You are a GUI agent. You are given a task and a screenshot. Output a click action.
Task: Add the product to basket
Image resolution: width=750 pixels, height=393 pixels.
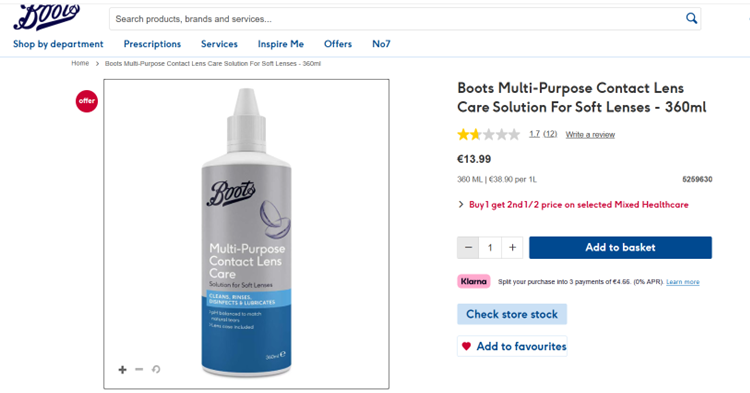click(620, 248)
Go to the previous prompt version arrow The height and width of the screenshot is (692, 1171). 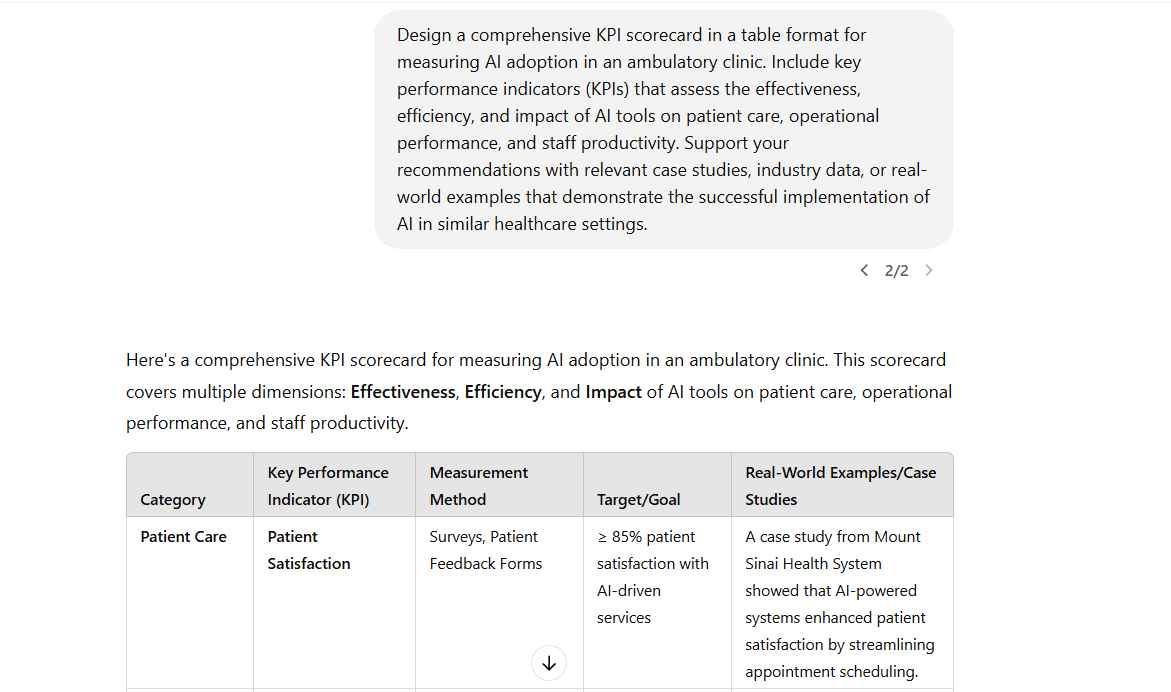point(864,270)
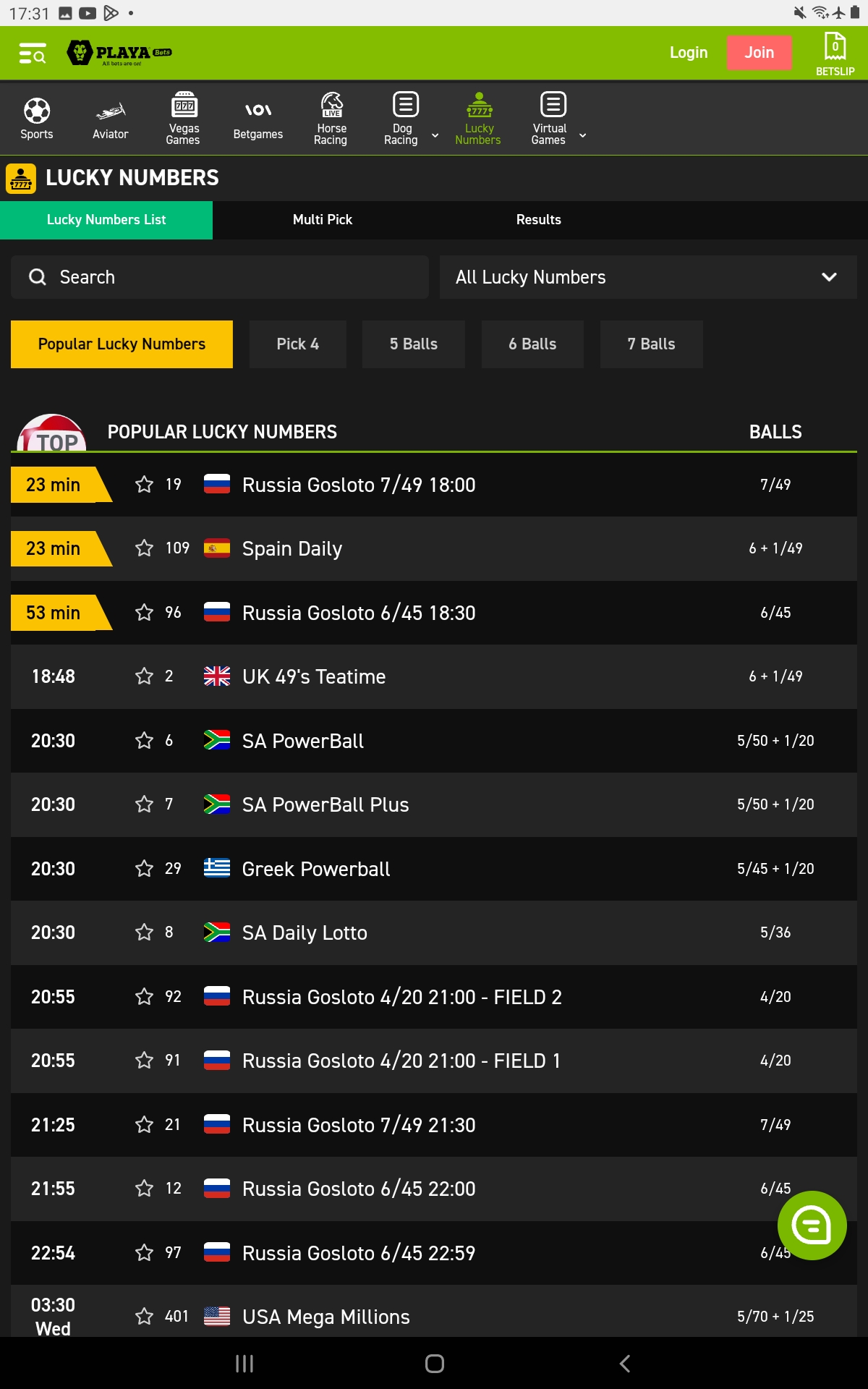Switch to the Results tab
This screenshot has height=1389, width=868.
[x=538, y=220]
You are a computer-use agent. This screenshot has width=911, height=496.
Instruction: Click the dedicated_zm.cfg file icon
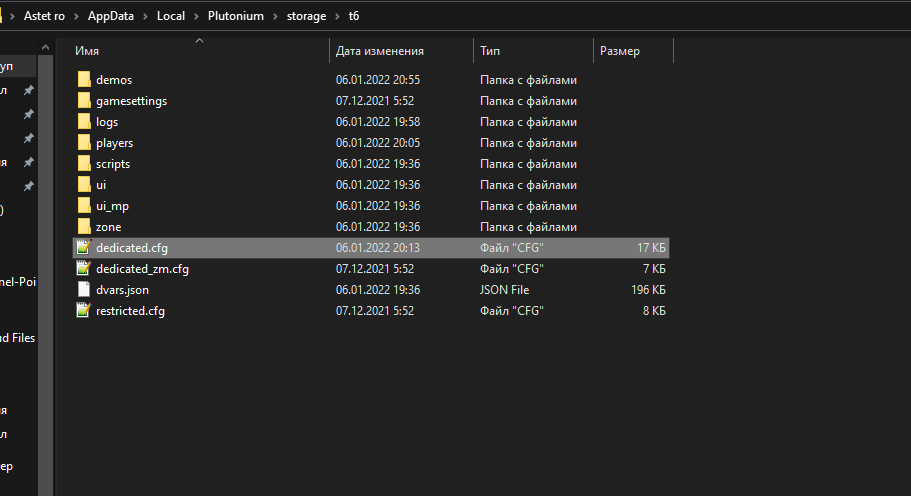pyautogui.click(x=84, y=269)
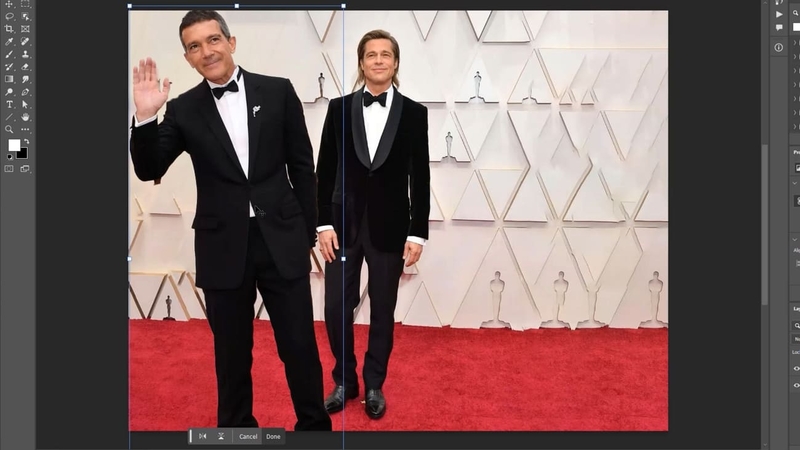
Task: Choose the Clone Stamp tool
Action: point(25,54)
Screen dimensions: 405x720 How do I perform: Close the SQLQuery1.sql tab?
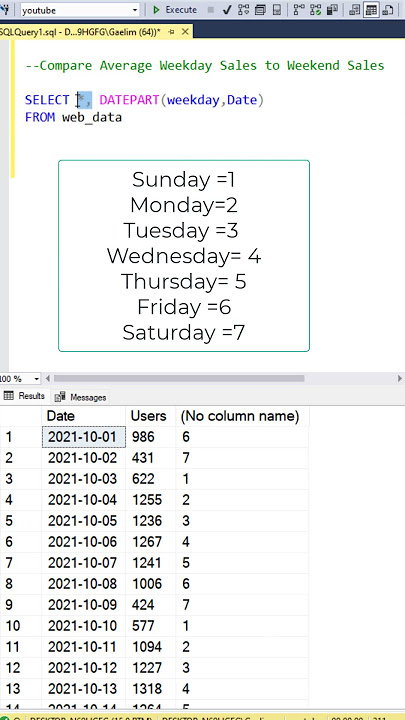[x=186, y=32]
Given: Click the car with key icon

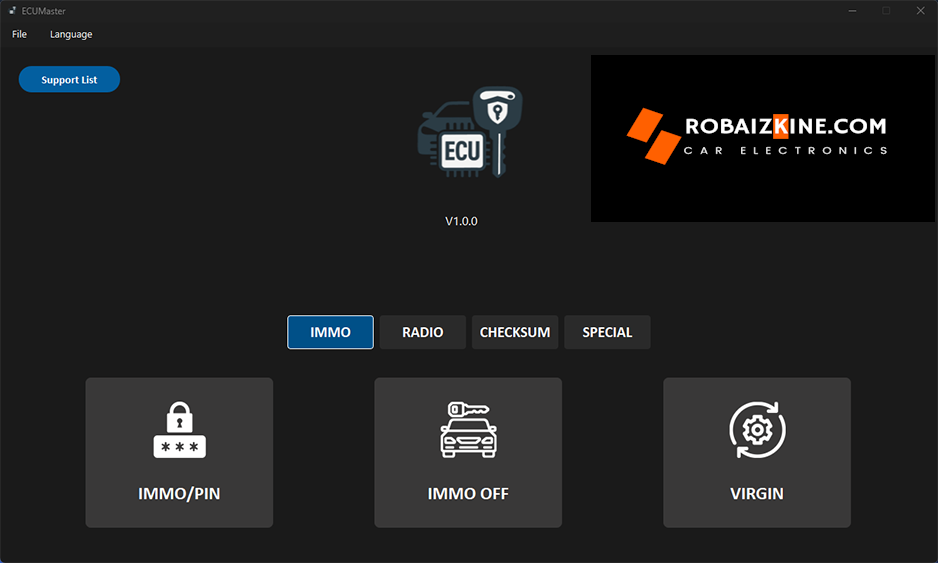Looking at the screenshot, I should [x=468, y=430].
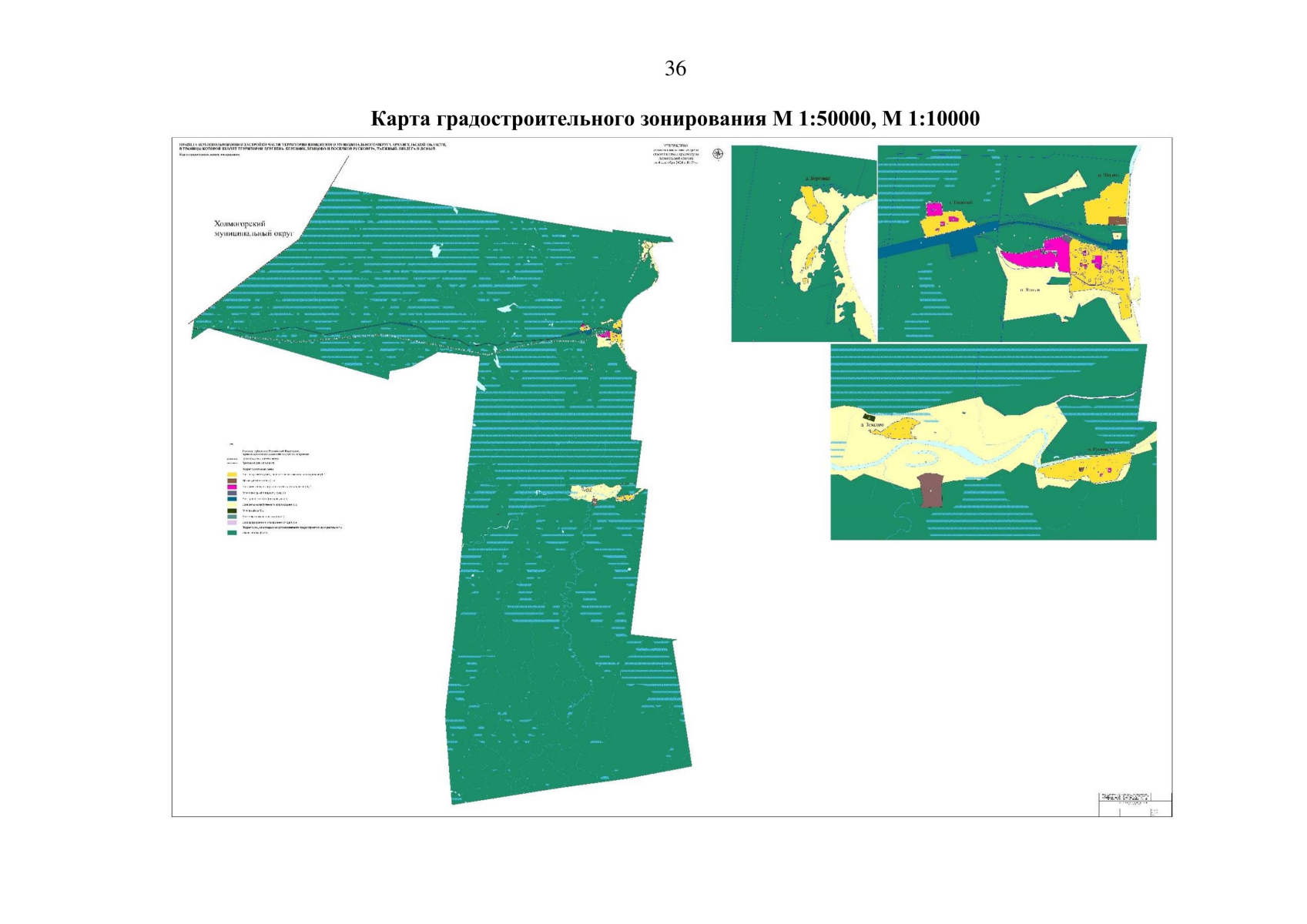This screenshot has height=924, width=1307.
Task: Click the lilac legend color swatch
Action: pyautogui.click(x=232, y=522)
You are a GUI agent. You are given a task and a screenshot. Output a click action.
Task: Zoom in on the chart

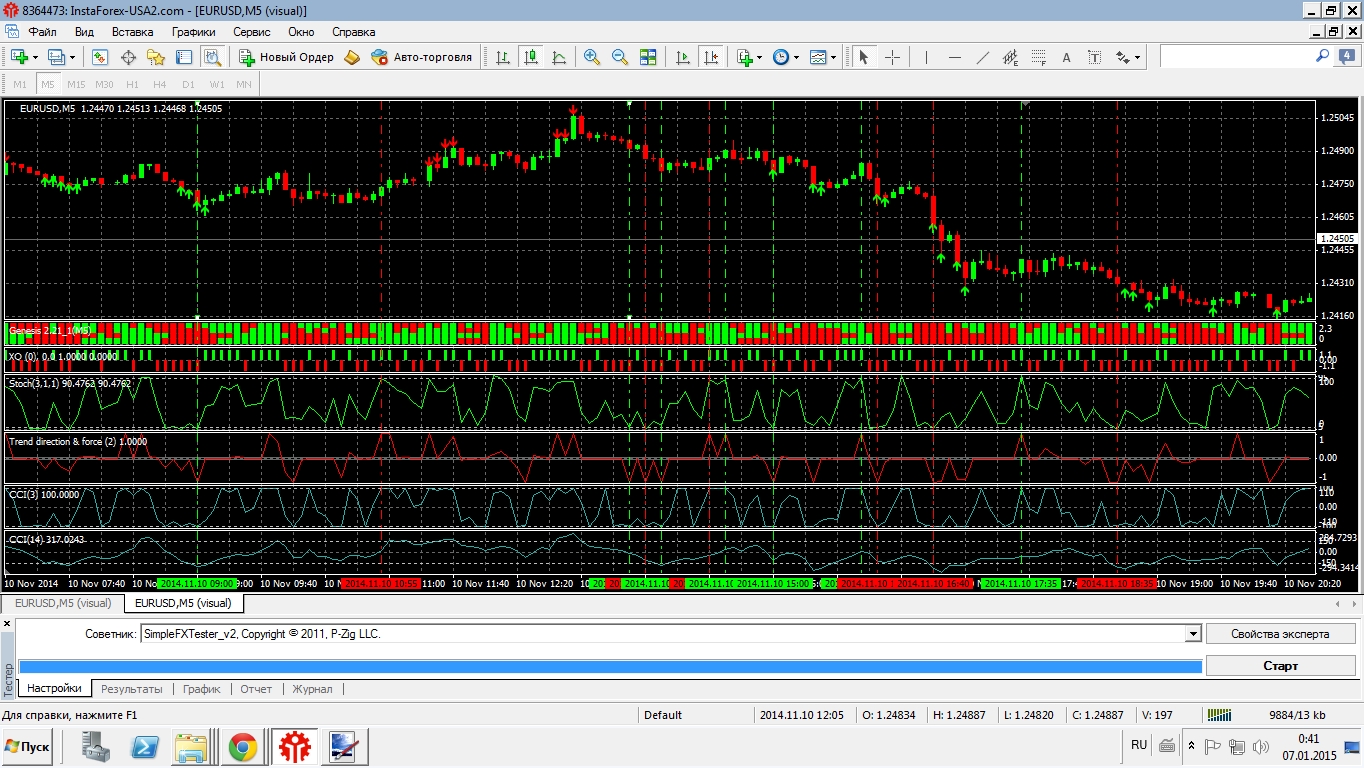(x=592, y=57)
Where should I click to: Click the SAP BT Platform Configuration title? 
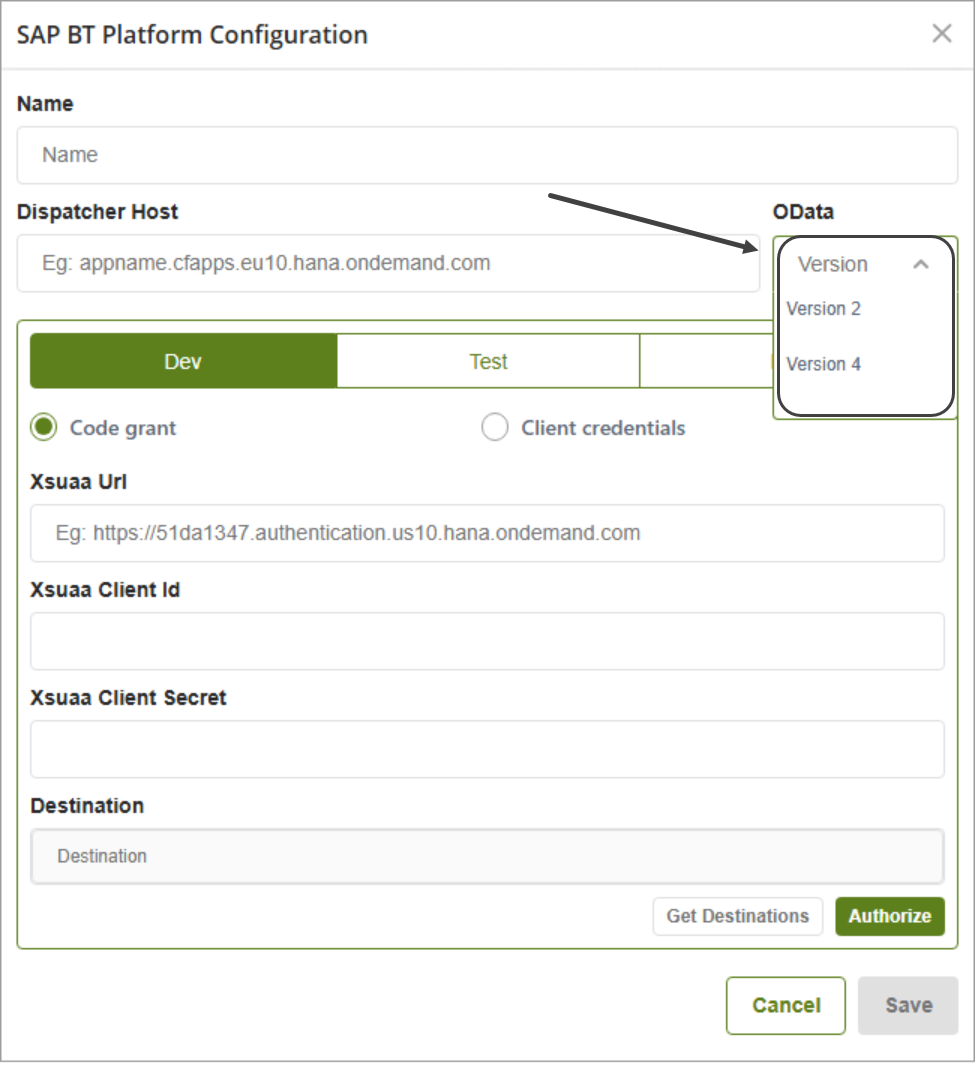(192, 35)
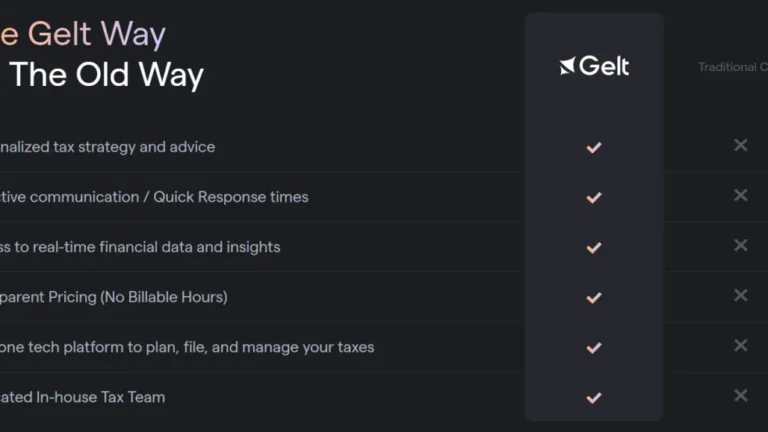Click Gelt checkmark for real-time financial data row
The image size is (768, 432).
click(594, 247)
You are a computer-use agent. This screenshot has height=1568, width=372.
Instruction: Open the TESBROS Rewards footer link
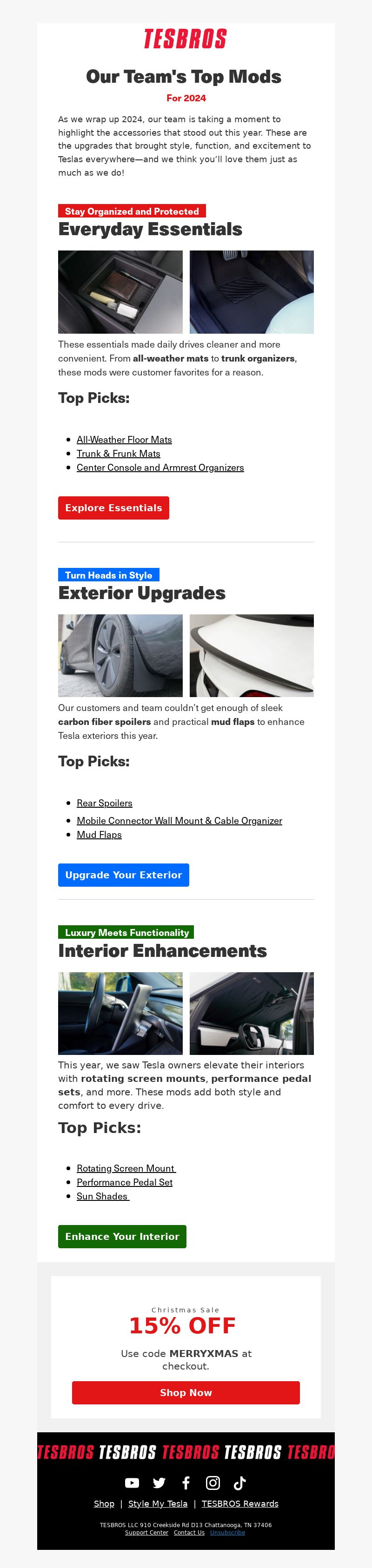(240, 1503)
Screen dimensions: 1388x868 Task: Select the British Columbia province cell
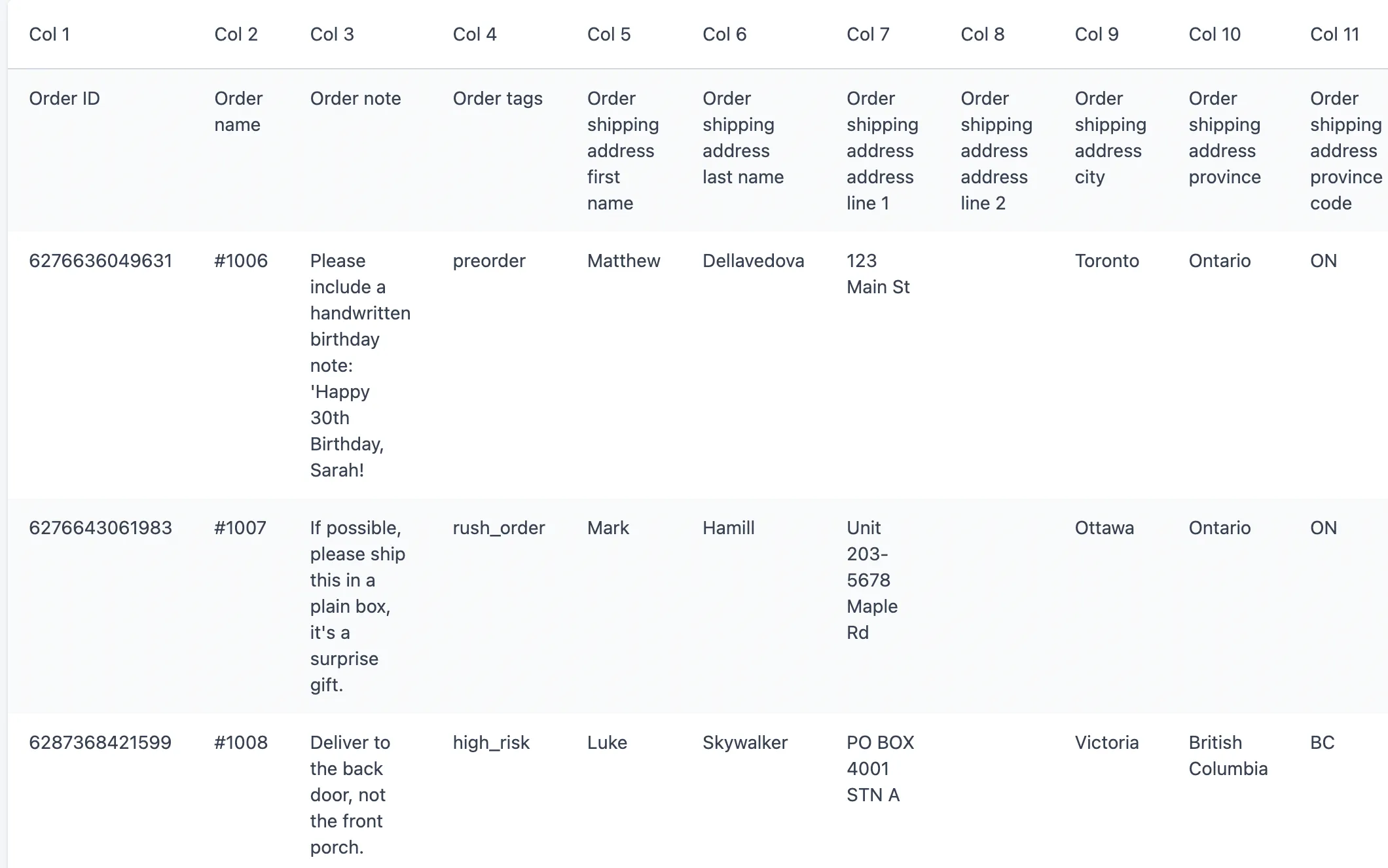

» Problem statement
In the records above, find the line that contains "has height=1568, width=372.", then write it out along with every line after it, exactly, through the last one. Leave the pictures out.

» Answer to this task
You are a computer-use agent. This screenshot has height=1568, width=372.
Instruction: Open the TESBROS Rewards footer link
(240, 1503)
Screen dimensions: 1388x868 Task: Select the British Columbia province cell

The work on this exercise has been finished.